Currently, the ATA guidelines are recommending remnant ablation for intermediate-risk patients (selective indication) and radioiodine therapy for high-risk patients (absolute indication) (1). For low-risk patients, remnant ablation can be considered to facilitate follow-up, but it is not an absolute indication (1). In the latter patients, remnant ablation can be performed either after preparation with rhTSH or following THW. Nevertheless, rhTSH is associated with a better quality of life and fewer adverse events compared to THW (1). The follow-up of patients will now possibly be less exhaustive in low-risk patients, knowing that the probability of persistent/recurrent disease is low. Yearly serum thyroglobulin measurements, together with neck ultrasonography, should be appropriate for most patients. However, the frequency of performing these studies needs to be better characterized during the coming years. In intermediate-risk patients, the follow-up is expected to be unchanged, and it continues to involve diagnostic whole-body scans in selected cases and/or stimulated thyroglobulin during the first few years in order to evaluate the patient for the presence of residual or recurrent disease.
In high-risk patients with metastatic disease, the use of radioiodine also has potential limitations, and recommendations are changing (1).
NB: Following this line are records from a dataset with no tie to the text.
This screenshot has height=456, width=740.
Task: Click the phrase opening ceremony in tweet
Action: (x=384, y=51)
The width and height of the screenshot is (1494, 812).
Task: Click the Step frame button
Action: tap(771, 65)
Currently, it is widely accepted that if patients do not respond to repeated therapies with radioiodine and demonstrate progressive disease, alternative treatments are needed (1).The new guidelines state: “when a patient with DTC is classified as refractory to radioiodine, there is no indication for further radioiodine treatment.” It is possible that we will have more options in the near future, which may generate a sequence for the treatment of radioiodine refractory thyroid cancer, for example redifferentiation therapy with drugs such as selumetinib or dabrafenib as a first step, and in the absence of redifferentiation or response to treatment, the subsequent use of multikinase inhibitors such as sorafenib or lenvatinib.
Together, these changes are expected to result in a more individualized approach to patients with DTC, which will probably improve their quality of life, decrease the anxiety related to their disease, and diminish health-related costs for the treatment of a disorder that seems to be relatively indolent in the majority of cases.